Time-Varying Transition Matrices with Multi-task Gaussian Processes

TL;DR

This paper introduces a multi-task Gaussian Process model for estimating time-varying transition probabilities in a two-state Markov process, capturing correlations and exogenous influences on mobility states.

Contribution

The paper presents a novel kernel-based multi-task GP approach that models dynamic transition probabilities with constraints, improving mobility state analysis.

Findings

Successfully enforces stochasticity and non-negativity constraints.

Learns functional form of transition probabilities over time.

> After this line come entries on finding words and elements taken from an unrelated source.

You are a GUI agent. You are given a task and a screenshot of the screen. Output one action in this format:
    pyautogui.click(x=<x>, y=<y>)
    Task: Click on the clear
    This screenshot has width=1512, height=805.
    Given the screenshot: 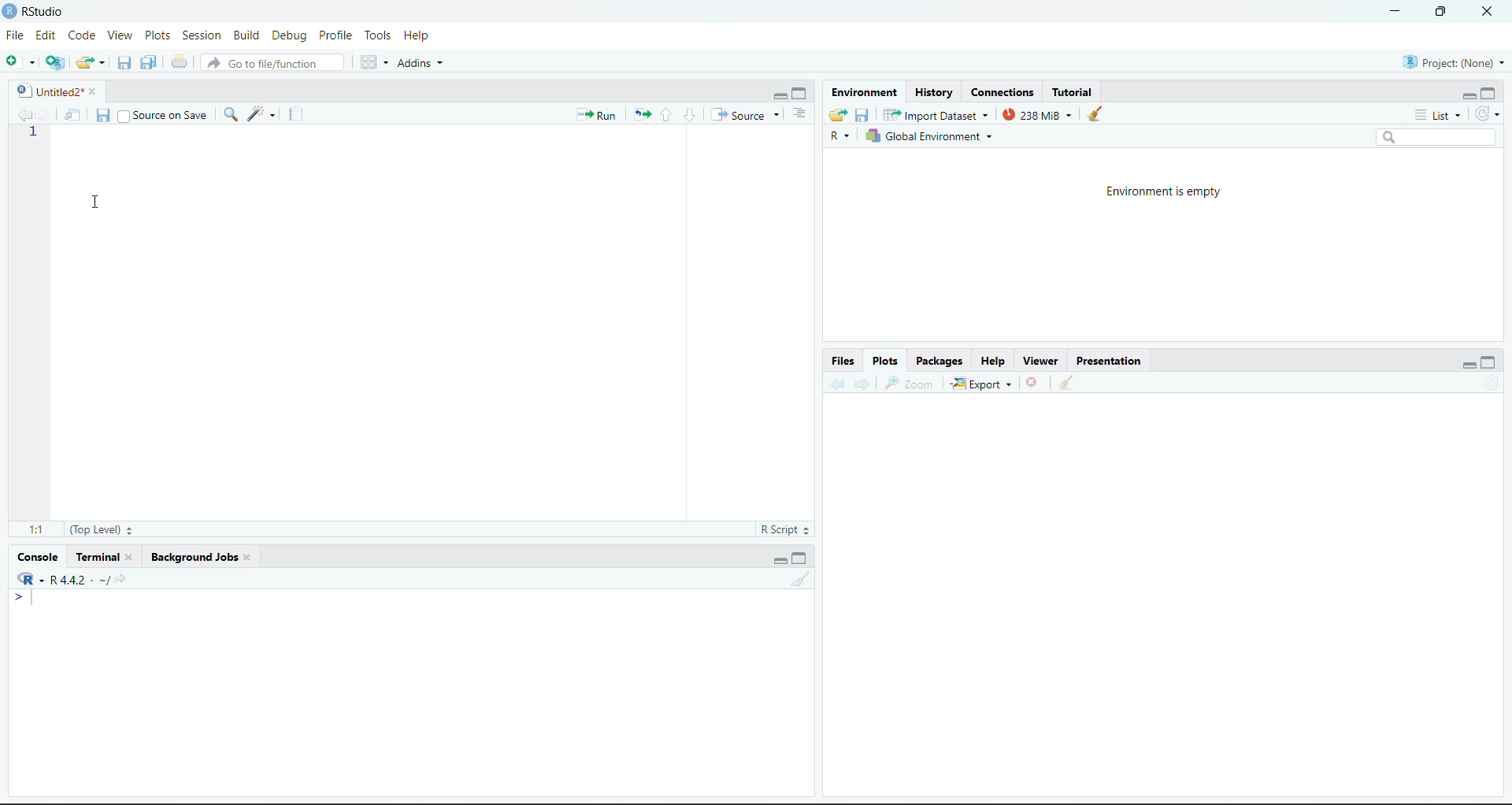 What is the action you would take?
    pyautogui.click(x=800, y=579)
    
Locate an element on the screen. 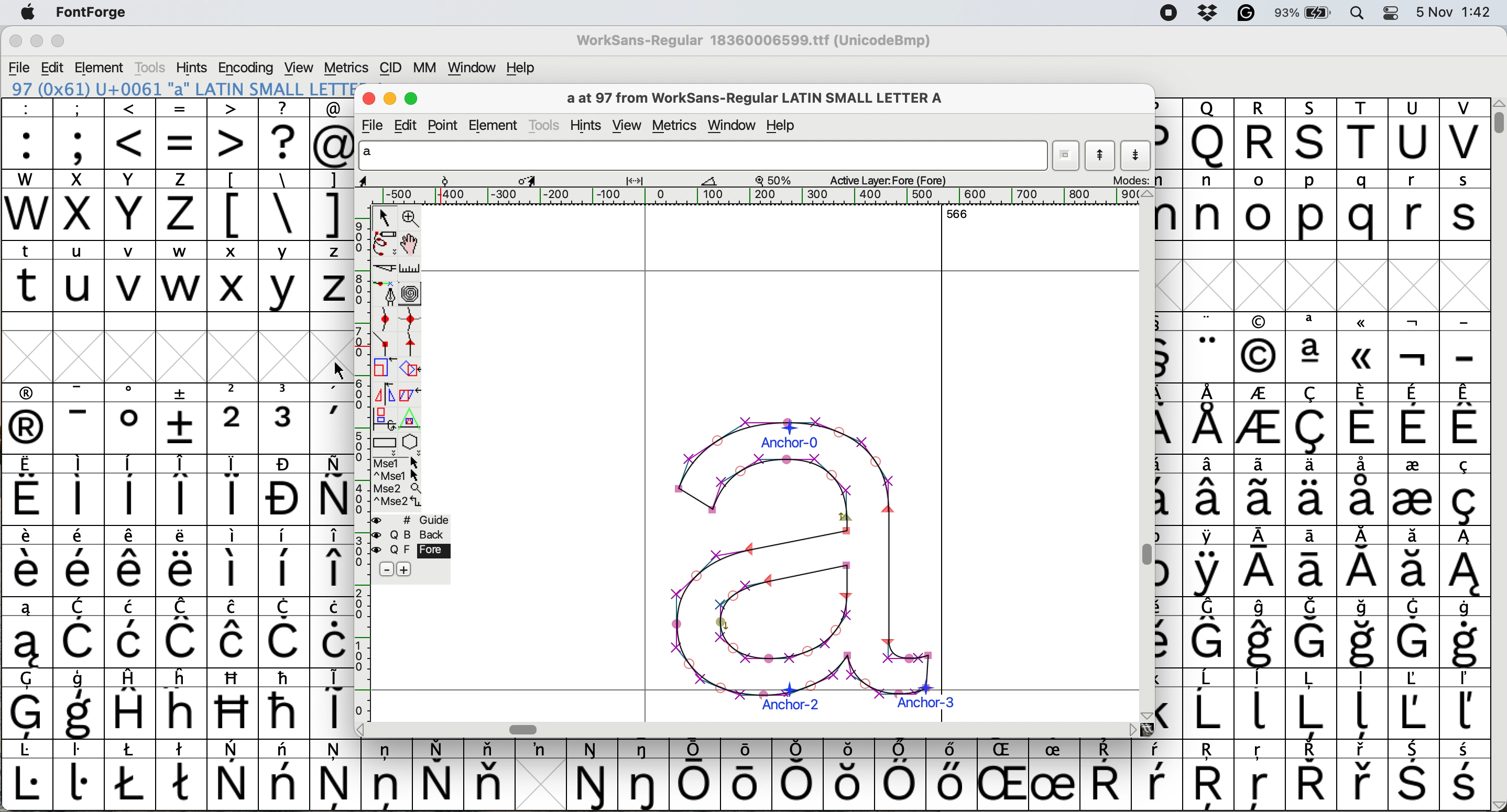 This screenshot has width=1507, height=812. < is located at coordinates (130, 133).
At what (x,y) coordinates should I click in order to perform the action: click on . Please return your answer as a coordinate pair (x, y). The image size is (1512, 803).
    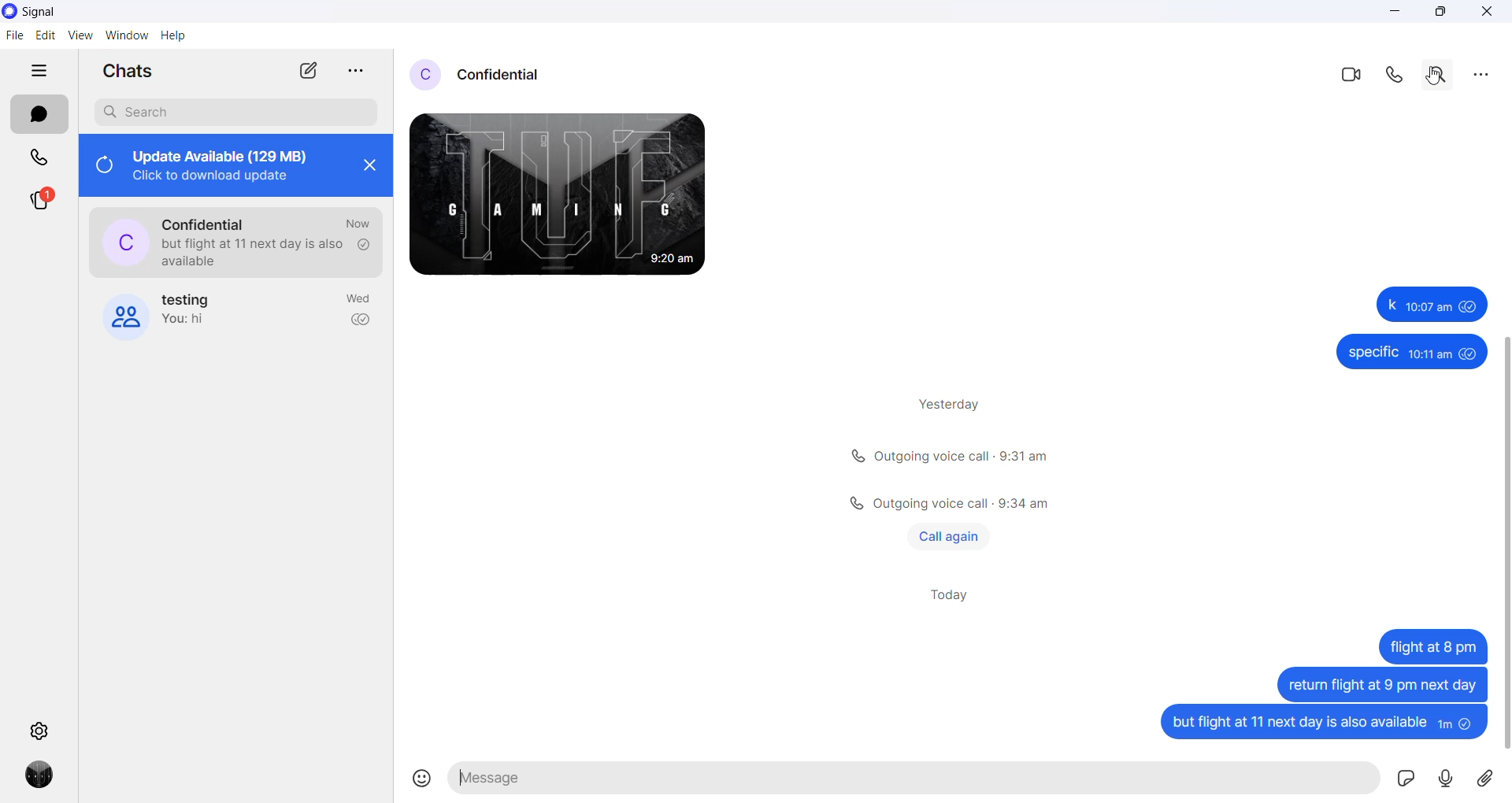
    Looking at the image, I should click on (1428, 304).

Demonstrates efficiency gains using Toeplitz and Kronecker structures.

Abstract

In this paper, we present a kernel-based, multi-task Gaussian Process (GP) model for approximating the underlying function of an individual's mobility state using a time-inhomogeneous Markov Process with two states: moves and pauses. Our approach accounts for the correlations between the transition probabilities by creating a covariance matrix over the tasks. We also introduce time-variability by assuming that an individual's transition probabilities vary over time in response to exogenous variables. We enforce the stochasticity and non-negativity constraints of probabilities in a Markov process through the incorporation of a set of constraint points in the GP. We also discuss opportunities to speed up GP estimation and inference in this context by exploiting Toeplitz and Kronecker product structures. Our numerical experiments demonstrate the ability of our formulation to enforce the desired constraints while learning the functional form of transition probabilities.